With not one, not two, but THREE Conan games on the horizon, it looks like everyone’s favorite Cimmerian is about to make a huge splash in the industry.
We’ve been here before, of course.
In 1984, TSR released two modules, Conan Unchained! and Conan Against Darkness. Both were pretty terrible, but that didn’t stop them from releasing a Conan: The Roleplaying Game boxed set in 1985, followed by three supplements, Conan the Buccaneer, Conan the Mercenary, and Conan Triumphant.
A few years later, Steve Jackson Games got into the act, producing a GURPs Conan solo adventure, Beyond Thunder River, in 1988. In 1989 they would release a Conan supplement setting and three more solo adventures: Conan and the Queen of the Black Coast, Conan: Moon of Blood, and Conan the Wyrmslayer. As with TSR’s rather unimpressive outing, these failed to hit the mark.
A better showing came from Mongoose Publishing, whose Conan: The Roleplaying Game exploded between 2004 – 2010 with a core rulebook and nearly forty supplements. These were pretty well done and they really made a go of it, but unfortunately strayed a bit too far from Robert E. Howard for my tastes.
Fantasy Flight Games delivered a strategy board game in 2009 called Age of Conan which was like a game of RISK on steroids. It was fun for what it was, but ultimately not a game that begged to be revisited.
And now we’re patiently waiting to see how the new barbarians on the block fare…
First up is from Modiphius. Robert E. Howard’s CONAN: Adventures In An Age Undreamed Of is an RPG that I’ve actually had a chance to playtest. I’ll be honest, I’m not too fond of the game system being used — I’m a die-hard d20 guy — but the supplements planned for this thing, the pedigree behind the writers and artists, and their commitment to focusing on HOWARD sells this to me.
There are also two Conan miniatures-based board games coming. The first one is from Monolith, aptly titled: Conan, and has a more RPG feel, while the other is a strategy wargame with awesome pre-painted sculpts from Pulposaurus Entertainment called Conan: Rise of Monsters (C:ROM, get it?).

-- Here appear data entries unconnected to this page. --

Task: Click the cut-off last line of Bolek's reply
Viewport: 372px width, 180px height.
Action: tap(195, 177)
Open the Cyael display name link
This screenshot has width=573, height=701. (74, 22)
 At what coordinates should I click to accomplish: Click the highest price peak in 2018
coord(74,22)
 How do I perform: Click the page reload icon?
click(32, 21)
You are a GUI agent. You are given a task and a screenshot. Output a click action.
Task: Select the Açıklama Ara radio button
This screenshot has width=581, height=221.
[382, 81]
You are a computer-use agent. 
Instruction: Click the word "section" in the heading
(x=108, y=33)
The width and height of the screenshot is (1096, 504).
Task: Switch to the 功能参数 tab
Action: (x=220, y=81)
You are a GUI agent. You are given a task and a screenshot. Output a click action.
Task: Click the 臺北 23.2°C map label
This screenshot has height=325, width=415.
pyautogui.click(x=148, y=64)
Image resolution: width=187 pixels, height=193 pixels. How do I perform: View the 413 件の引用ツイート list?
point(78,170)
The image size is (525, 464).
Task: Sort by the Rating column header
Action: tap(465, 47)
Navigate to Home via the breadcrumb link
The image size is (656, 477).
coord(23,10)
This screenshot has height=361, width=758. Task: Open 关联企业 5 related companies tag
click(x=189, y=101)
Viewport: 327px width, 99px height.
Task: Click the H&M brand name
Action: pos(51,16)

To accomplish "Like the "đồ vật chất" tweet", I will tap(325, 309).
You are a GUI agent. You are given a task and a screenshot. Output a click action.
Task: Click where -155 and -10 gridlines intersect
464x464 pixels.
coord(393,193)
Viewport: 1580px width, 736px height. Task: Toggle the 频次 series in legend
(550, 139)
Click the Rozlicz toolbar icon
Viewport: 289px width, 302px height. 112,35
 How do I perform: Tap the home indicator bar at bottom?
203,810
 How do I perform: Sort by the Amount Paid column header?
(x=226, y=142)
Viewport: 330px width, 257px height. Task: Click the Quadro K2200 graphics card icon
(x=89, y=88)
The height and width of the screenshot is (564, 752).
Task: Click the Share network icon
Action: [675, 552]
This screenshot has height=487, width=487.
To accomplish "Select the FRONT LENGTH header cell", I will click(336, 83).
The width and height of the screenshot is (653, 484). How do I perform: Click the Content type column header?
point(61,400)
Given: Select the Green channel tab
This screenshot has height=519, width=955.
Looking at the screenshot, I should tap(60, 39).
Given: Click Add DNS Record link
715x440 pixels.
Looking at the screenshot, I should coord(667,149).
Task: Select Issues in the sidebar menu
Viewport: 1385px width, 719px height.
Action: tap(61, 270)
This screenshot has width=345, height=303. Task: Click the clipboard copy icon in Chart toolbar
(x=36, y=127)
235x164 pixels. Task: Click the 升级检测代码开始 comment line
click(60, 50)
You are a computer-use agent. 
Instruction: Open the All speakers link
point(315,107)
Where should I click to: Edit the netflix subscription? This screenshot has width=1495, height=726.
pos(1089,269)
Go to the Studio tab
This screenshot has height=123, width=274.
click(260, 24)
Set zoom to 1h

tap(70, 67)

I actually got a really up close and personal look at Rise of Monsters at this year’s Gen Con and it was amazing in every sense of the word.
Robert E. Howard’s writings have been a near lifelong obsession and inspiration. Being able to immerse myself in the Hyborian Age via three games that are not only beautiful works of art independent of each other, but that also have the capacity to be brought together, complimenting one another and making for a richer experience is all I could ever have asked for.
Crom, this is going to hurt my wallet, but I suspect it will be well worth it.